We all have habits, things that we do routinely, almost as a second nature. However, have you ever wondered whether some of the things that you’ve been doing for so long are bad for you? If you know about your bad habits, why don’t you get rid of them?
People live with their bad habits because they haven’t realized how bad those habits are, it’s too hard to get rid of them or getting rid of them has not become enough of a priority… after all, we cannot be perfect, right? We are not perfect, but nothing prevents us from improving. Why should we let bad habits define us or drag us down?
Following are some self-improvement tips to get rid of your bad habits:
1) Study Your Bad Habits
Breaking a bad habit is not easy. Unless you truly understand the root of the problem, you won’t be able to devise a strategy to get rid of it. Take a cold hard look at your bad habit. Following are some questions you should seriously consider answering:
- When did you acquire the habit?
- Why is it that you have the habit? / How did you acquire the habit?
- What is the need that it fulfills?
- How bad do you want to get rid of the habit?
- How would you benefit from getting rid of the habit?
2) Prepare a Plan of Action
Now that you understand the problem, you can go to the next stage of finding a solution. There are many ways to get rid of bad habits. Be creative. It’s not enough to tell yourself that you should stop doing something. You have to understand that the battle to get rid of a bad habit is a battle that will oppose you against your own self. How do you win against yourself? The only way to win this battle is to have enough conviction to see things through and to be able to see beyond the tricks that your mind will play. You need to plan ahead and you need to set objective boundaries ahead of time. The moment you decide to get rid of a bad habit is the moment that you are the most objective. Use this moment of lucidity and resolve to your advantage to set the rules of the game. Keep to the rules. Don’t let your brain trick you into making excuses later on and revert back to your old self.

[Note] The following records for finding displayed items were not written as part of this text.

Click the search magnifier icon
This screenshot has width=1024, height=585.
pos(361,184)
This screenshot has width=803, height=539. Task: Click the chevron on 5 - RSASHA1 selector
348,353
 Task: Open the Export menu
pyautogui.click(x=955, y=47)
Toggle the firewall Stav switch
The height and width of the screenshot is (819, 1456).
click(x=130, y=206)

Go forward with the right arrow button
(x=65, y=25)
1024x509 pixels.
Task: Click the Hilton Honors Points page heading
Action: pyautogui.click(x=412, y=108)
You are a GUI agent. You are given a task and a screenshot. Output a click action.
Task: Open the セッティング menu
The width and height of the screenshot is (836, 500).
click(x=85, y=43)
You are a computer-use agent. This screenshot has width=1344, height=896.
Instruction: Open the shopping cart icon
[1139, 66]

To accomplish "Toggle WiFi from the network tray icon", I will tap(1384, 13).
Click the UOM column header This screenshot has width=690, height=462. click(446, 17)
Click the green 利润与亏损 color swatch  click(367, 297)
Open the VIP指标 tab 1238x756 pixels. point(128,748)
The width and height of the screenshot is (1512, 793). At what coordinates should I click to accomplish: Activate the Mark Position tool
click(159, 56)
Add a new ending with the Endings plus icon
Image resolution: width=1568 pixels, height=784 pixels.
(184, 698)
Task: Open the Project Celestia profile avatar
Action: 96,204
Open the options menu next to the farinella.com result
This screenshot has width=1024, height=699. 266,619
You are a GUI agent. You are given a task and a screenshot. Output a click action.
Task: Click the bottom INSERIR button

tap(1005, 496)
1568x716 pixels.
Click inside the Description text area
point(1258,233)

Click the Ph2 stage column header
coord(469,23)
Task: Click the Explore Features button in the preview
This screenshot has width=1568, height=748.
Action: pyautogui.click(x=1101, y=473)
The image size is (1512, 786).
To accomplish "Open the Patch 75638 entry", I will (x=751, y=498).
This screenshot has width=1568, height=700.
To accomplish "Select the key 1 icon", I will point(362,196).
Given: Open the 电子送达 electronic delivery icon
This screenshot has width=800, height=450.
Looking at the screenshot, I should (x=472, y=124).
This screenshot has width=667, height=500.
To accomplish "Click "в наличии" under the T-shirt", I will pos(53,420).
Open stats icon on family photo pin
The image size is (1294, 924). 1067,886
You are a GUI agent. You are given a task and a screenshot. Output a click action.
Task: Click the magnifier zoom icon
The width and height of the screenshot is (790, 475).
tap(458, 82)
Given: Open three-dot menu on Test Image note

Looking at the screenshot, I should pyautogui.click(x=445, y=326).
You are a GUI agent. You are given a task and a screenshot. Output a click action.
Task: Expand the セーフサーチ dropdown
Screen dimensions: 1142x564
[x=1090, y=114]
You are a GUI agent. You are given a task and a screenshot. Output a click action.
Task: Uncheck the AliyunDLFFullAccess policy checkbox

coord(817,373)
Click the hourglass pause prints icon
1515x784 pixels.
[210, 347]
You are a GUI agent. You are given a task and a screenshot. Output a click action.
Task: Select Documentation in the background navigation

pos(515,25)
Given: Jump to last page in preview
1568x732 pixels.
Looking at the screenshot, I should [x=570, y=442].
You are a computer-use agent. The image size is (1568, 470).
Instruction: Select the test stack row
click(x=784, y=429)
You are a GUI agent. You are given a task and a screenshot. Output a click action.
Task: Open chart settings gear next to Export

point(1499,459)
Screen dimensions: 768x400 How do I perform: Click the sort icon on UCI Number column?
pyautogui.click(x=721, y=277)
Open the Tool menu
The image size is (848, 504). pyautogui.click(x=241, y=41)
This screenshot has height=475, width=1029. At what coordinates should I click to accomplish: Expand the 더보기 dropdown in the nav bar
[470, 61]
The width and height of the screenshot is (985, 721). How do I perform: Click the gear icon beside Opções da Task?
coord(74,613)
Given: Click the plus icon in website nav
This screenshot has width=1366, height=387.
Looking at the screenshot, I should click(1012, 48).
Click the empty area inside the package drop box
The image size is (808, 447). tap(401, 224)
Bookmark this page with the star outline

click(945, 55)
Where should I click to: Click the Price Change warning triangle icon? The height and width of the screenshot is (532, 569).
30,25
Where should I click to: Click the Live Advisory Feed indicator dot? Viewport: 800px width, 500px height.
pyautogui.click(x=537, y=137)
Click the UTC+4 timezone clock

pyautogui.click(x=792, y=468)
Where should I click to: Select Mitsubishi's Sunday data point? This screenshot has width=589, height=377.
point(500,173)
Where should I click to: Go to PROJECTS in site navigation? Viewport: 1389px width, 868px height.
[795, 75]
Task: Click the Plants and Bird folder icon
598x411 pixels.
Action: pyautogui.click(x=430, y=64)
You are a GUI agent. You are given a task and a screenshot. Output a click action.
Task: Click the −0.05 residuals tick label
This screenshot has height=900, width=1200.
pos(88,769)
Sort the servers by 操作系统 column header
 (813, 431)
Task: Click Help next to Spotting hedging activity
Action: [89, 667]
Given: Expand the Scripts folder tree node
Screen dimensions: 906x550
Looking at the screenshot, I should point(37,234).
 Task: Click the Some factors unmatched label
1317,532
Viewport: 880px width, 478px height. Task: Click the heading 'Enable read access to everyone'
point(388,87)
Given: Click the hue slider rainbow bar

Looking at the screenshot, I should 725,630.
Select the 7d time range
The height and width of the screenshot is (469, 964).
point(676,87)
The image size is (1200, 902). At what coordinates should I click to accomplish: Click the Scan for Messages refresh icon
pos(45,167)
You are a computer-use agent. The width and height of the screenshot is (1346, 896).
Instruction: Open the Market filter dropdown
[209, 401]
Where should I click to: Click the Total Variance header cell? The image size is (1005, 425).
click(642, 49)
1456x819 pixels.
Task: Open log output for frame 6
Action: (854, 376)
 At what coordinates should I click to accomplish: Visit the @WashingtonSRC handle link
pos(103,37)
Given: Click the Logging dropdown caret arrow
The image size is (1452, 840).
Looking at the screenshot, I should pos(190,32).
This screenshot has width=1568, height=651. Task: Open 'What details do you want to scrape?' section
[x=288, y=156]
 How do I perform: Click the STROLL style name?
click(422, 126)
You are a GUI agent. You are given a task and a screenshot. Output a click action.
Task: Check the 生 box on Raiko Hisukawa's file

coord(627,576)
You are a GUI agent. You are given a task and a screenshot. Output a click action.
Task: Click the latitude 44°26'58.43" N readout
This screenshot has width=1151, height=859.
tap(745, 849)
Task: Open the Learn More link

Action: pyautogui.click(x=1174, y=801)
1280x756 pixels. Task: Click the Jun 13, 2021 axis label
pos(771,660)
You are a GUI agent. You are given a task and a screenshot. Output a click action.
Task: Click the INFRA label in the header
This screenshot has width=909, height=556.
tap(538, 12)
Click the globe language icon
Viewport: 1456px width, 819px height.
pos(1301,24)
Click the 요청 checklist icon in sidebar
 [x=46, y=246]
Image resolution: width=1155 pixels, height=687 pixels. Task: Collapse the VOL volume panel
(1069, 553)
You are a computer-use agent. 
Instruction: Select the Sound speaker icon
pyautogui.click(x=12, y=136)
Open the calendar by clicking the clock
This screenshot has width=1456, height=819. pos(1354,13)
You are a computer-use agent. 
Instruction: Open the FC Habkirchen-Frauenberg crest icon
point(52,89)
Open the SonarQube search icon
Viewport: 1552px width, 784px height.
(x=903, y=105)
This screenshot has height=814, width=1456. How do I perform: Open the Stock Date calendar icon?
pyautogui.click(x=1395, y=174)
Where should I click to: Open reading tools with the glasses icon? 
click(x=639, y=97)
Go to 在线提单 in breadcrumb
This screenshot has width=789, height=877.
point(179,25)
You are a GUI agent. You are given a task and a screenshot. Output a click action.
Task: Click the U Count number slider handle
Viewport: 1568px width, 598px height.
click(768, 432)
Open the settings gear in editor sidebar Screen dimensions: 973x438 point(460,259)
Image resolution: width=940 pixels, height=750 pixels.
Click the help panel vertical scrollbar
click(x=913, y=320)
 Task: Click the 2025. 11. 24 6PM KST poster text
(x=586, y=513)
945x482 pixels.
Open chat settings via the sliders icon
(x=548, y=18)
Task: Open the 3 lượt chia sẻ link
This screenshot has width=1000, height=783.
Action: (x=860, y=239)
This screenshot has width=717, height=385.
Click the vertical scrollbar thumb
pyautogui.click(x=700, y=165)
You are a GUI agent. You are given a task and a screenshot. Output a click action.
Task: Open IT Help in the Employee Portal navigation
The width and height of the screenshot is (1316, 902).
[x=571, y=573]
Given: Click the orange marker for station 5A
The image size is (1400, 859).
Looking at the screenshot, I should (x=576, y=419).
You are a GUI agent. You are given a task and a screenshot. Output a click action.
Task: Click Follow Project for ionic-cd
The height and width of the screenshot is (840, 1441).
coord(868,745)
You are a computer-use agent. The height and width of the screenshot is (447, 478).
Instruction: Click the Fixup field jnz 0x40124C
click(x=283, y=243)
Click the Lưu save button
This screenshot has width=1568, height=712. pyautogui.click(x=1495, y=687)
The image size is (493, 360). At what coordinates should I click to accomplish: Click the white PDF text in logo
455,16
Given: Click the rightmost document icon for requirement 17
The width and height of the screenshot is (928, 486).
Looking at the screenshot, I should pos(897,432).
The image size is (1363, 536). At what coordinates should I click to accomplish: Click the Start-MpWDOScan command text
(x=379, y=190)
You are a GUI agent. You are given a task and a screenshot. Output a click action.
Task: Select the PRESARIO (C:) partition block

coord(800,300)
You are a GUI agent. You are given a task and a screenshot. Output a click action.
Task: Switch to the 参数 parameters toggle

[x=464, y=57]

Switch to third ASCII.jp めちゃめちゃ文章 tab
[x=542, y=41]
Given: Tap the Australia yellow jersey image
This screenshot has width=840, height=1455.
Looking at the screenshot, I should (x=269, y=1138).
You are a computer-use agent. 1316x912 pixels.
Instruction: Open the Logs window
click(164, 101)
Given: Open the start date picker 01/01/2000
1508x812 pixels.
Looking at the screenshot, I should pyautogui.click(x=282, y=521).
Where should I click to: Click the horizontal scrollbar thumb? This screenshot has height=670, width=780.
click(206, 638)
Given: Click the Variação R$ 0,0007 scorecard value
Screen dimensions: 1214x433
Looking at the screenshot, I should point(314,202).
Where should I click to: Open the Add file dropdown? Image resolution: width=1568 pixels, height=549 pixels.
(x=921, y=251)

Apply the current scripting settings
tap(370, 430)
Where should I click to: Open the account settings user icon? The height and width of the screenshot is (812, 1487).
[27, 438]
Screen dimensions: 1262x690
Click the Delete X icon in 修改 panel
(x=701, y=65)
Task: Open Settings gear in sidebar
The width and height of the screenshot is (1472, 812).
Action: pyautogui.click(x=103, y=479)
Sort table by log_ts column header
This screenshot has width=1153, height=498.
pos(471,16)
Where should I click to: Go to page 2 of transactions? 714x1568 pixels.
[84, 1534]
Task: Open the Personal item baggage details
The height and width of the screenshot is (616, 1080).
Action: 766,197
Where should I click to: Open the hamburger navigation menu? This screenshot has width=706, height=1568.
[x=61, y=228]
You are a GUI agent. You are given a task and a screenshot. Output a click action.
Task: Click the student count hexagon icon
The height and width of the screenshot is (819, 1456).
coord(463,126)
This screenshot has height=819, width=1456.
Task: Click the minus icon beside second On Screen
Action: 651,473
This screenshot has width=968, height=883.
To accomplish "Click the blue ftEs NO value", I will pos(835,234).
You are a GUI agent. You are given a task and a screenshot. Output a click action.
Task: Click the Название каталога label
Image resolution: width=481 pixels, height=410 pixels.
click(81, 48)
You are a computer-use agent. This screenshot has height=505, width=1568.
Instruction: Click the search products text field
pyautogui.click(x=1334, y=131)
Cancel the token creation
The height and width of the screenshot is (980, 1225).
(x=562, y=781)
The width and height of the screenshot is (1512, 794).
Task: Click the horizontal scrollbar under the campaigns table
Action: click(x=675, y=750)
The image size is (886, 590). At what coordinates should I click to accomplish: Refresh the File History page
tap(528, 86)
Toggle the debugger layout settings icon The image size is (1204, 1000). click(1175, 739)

3) Understand the Need for Change
The only way to get rid of a bad habit is to have enough conviction to see things through. The foundation for your conviction resides in your understanding of the need for change. Unless there is a strong impetus for change, change will not happen, or will not last.
4) Be Specific
Being specific is about making sure you are accountable to yourself. For instance, telling yourself that you want to “eat healthier” is the path to failure. What does that mean? Does it mean that you get to eat junk food once in a while, as long as you eat a healthy meal to compensate? Giving yourself general goals is opening the door to excuses. The only way to avoid going down this path is to be clear on what you need to do or avoid doing. For instance, in keeping with the above example, if you tell yourself that you will drink tea in the morning instead of coffee or that you will eat at the restaurant only once a week (including take-out), you will be in position to keep yourself accountable. Draw a clear line that you will not cross.
5) Incorporate Reminders
The difficulty most people face when they want to change habits is that they lose motivation after a while. We all live busy lives. It’s easy to fall back onto our old habits, our old selves. A simple trick to fix this is to incorporate reminders in your daily life to keep you on track. A simple reminder, yet very effective, is to modify your email password (or other password) to add a reference to your resolution. Let’s say your resolution is to exercise twice a week for at least 30 minutes. Your email password could be “gym30mweekx2”. Every time you log into your email, you will be reminded of your resolution. The best part of this, nobody else needs to know.
You tried to get rid of your bad habit once already and it didn’t work. Don’t give up yet. Try again, but this time with more determination. See where you failed last time and avoid repeating the same mistakes. You will get there. Believe it.